> _Consignes_:
[1] D'après le texte fourni, quelles organisations comptent des millions d'adhérent-es dans les années 70 ?
[2] Recopiez le passage du texte fourni qui commence aux mots « Qu’est-ce qui pousse » et s'arrête après « c’est pour demain. ». Remplacez-y « années 70 » par « années soixante-dix ».

> _Texte fourni_:
^^^^^^^^

Numéro 1

Les « parisiennes su vallon »

Qu’est-ce qui pousse de jeunes urbain-es à quitter l’agitation de la vie citadine pour atterrir au milieu du middle-west aveyronnais ? Moult installations dans le vallon de Marcillac témoignent de l’actualité de la question. Ces nouveaux arrivant-es du XXIe siècle ne font qu’emprunter une route prise par une autre génération, celle de 68. Rencontre avec Gilou et Hélène, qui ont quitté le confort et le bouillonnement politique de Paris pour sortir des sentiers battus.

Elles ont la vingtaine dans les années 70. Une autre époque : celle du Général et de Pompidou, celle de la foi aveugle dans le progrès technique, celle des valeurs bourgeoises d’accumulation, de consommation. Des millions d’adhérent-es pointent au PCF et à la CGT. L’avortement est interdit. Les maos, les trotskistes, les anars sont en effervescence à gauche. Le Grand Soir, c’est pour demain.

Trajectoires

Gilou est alors prof à Paris. Quand elle se souvient de cette période, ses yeux pétillent : « C’était fou ! Il y avait beaucoup de gens qui partageaient un refus de la société bourgeoise. C’était le milieu MLF ou gauchiste. Un réseau très dense. Incroyable, incroyable ! C’était extrêmement intense et je crois très sincère. »

^^^^^^^^

> _Données fournies_:
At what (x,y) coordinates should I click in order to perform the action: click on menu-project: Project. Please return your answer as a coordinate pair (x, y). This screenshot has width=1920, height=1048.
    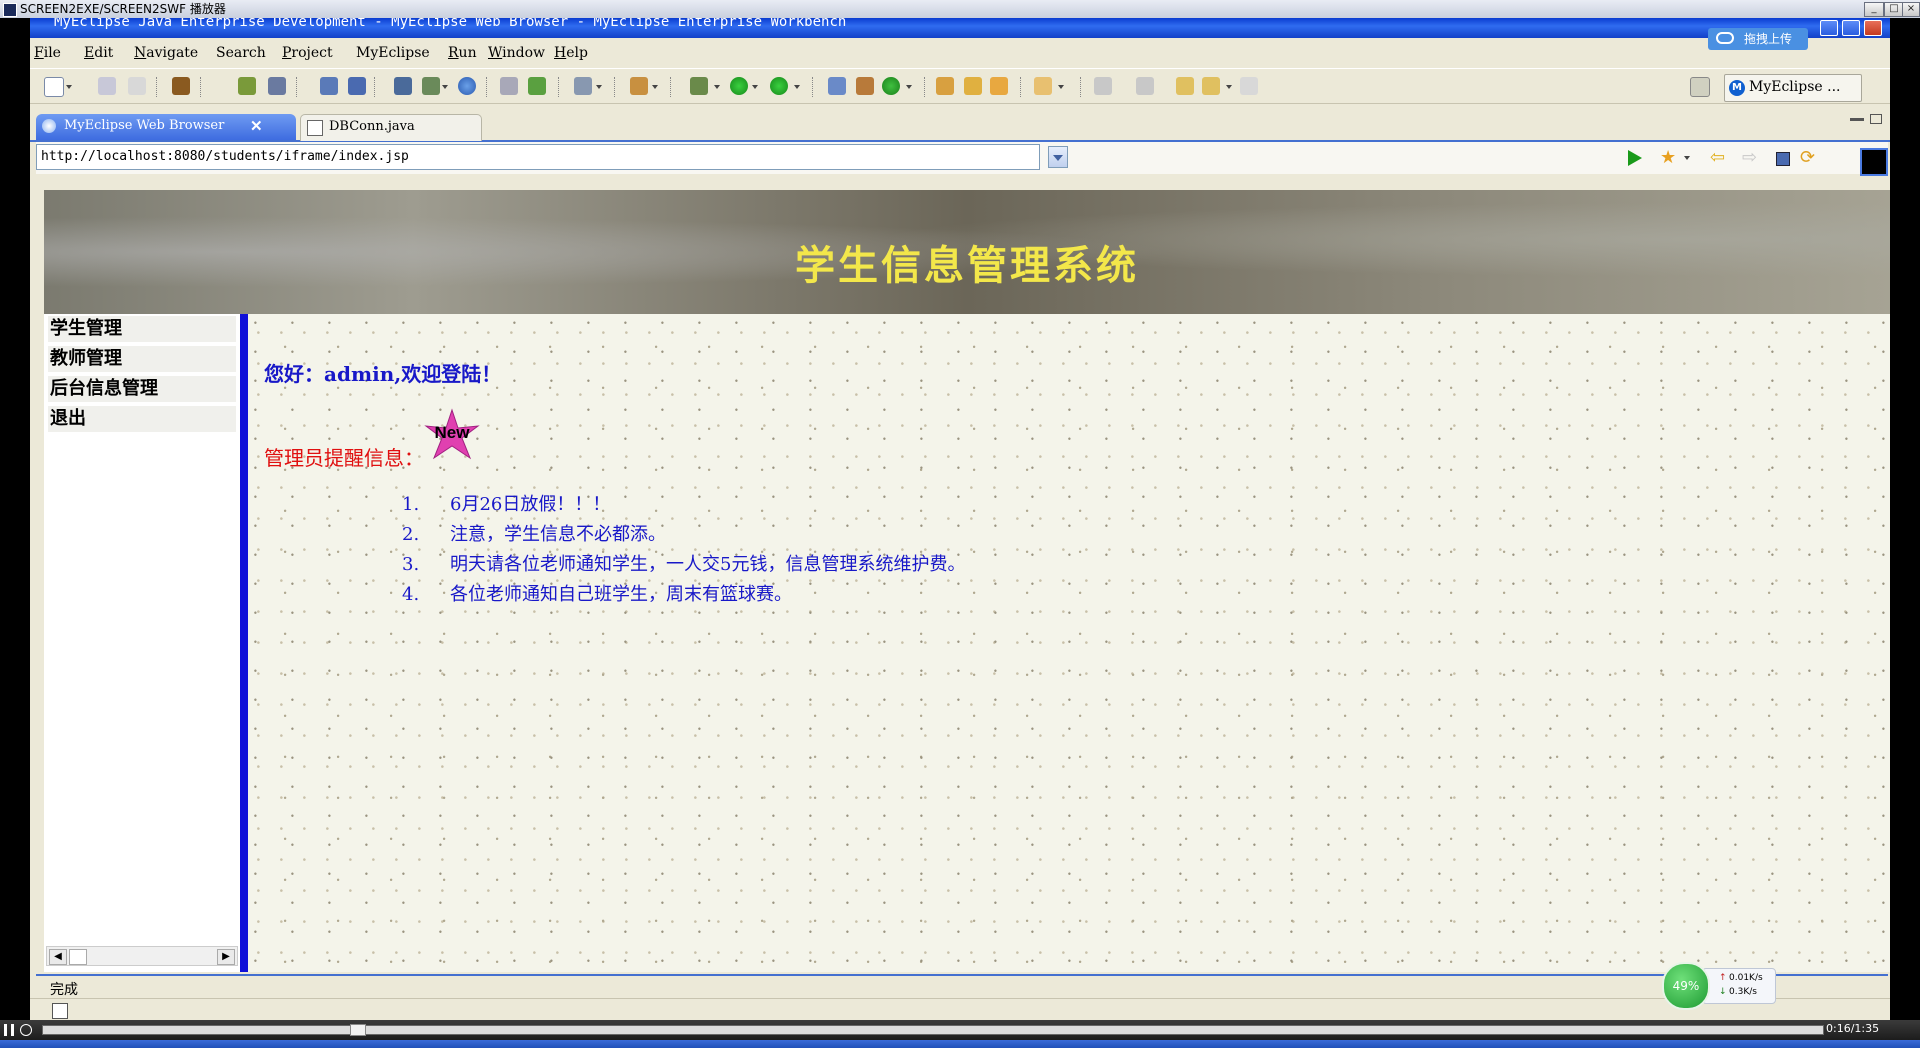
    Looking at the image, I should click on (308, 53).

^^^^^^^^

> _Vos réponses_:
[1] Le PCF et la CGT.

[2]
Qu’est-ce qui pousse de jeunes urbain-es à quitter l’agitation de la vie citadine pour atterrir au milieu du middle-west aveyronnais ? Moult installations dans le vallon de Marcillac témoignent de l’actualité de la question. Ces nouveaux arrivant-es du XXIe siècle ne font qu’emprunter une route prise par une autre génération, celle de 68. Rencontre avec Gilou et Hélène, qui ont quitté le confort et le bouillonnement politique de Paris pour sortir des sentiers battus.

Elles ont la vingtaine dans les années soixante-dix. Une autre époque : celle du Général et de Pompidou, celle de la foi aveugle dans le progrès technique, celle des valeurs bourgeoises d’accumulation, de consommation. Des millions d’adhérent-es pointent au PCF et à la CGT. L’avortement est interdit. Les maos, les trotskistes, les anars sont en effervescence à gauche. Le Grand Soir, c’est pour demain.